Case ID: ill-ct-cl_3/html/0068-01.html
Source: Caselaw Access Project
Author: {"author": "", "license": "Public Domain", "url": "https://static.case.law/"}
Date Created: 2024-08-24T03:29:51.129683

Charles W. O’Neill v. State of Illinois.
    
      Opinion filed December 22, 1916.
    
    
      Contracts — when recovery may be had on. The court reviews the evidence, and makes an award in favor of claimant.
    McRoberts, Morgan & Zimmerman, for Claimant.
    P. J. Lucey, Attorney General, for State.
   Claimant, a contractor of Peoria, Illinois, entered into a contract with the Board of Administration of the State of Illinois, whereby he was to provide material and do certain work in connection with some of the cottages at the Peoria State Hospital, South Bartonville, Illinois. He employed I. L. Hartman a sub-contractor to do a part of the work but the work of Hartman was not satisfactory to the Board of Administration, and they declined to accept it. Claimant after-wards contracted with the Peoria Stone & Marble Co., to finish the work which he had sublet to Hartman; the said Peoria Stone & Marble Co., finished same and it was accepted as satisfactory by the Board of Administration. The said Hartman filed a claim with the Board of Administration for $303.59, on account of the work done under claimant’s contract, and the Board has withheld that amount insisting they would not pay it until claimant and Hartman had settled their differences.

Later, Hartman entered suit against claimant in the County Court of Peoria County, Illinois, for money alleged to be due him on account of the work done by him in connection with claimant’s contract with the State. Claimant filed notice of set off and upon a hearing the Court entered a judgment for claimant in the sum of $50.00.
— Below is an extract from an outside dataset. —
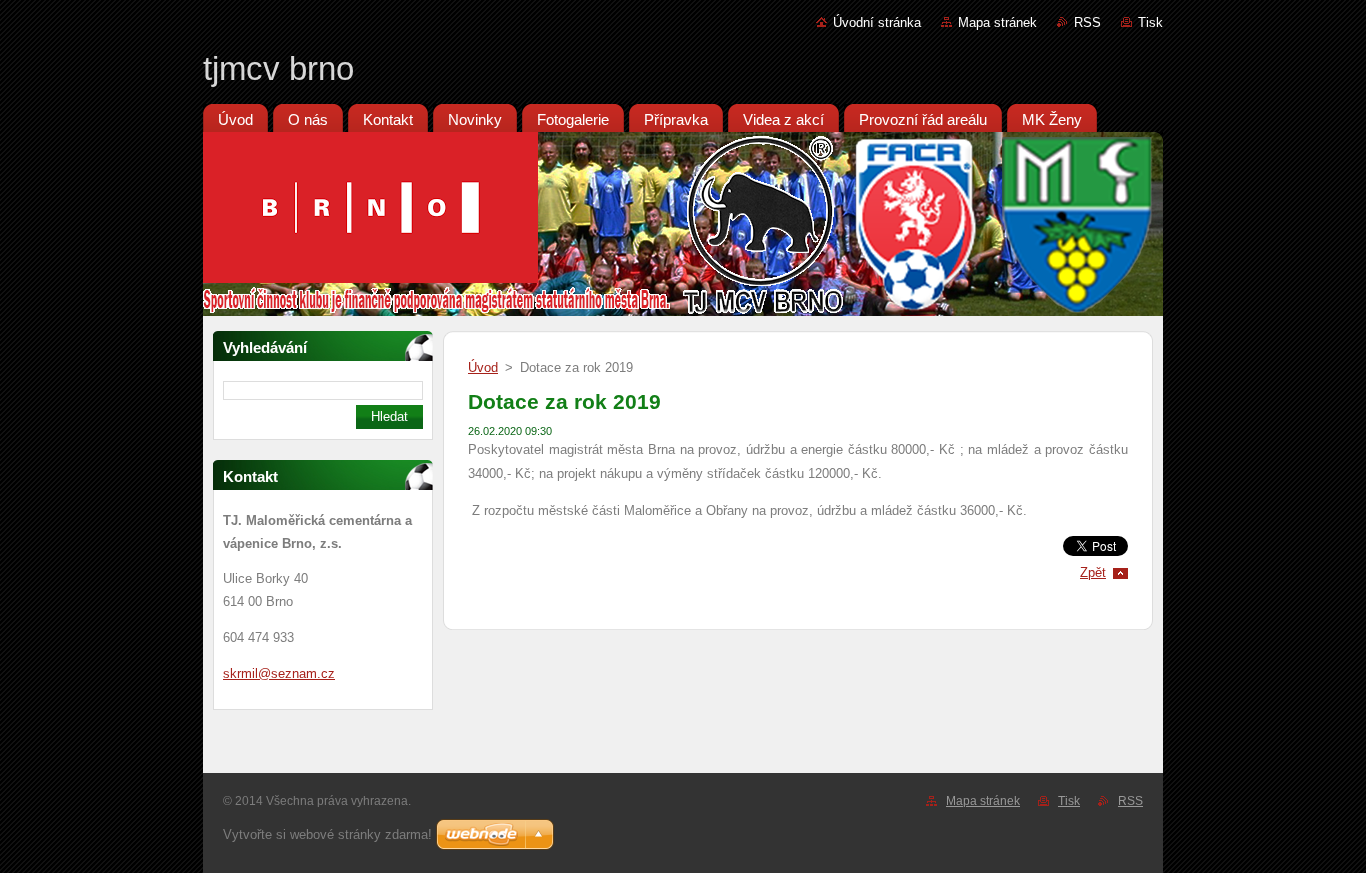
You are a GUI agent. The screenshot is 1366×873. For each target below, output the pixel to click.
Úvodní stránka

The appropriation under which the Board of Administration had power to make the contract with the claimant was made by the Forty-eighth General Assembly at the regular biennial session held from January 8, 1913, to June 30, 1913, and this appropriation, together with all other unexpended appropriations lapsed into the State Treasury, ás provided by the constitution on the 30th day of September, 1915, and there is no appropriation out of which the amount due claimant on his contract can be paid by the Board of Administration.

Claimant having done the work in a manner satisfactory to the Board of Administration and having adjusted his claim with Hartman, the sub-contractor, in the Civil Courts, we are of the opinion that he should be reimbursed by the State for the money due him.

We therefore make an award to claimant in the sum of $303.59.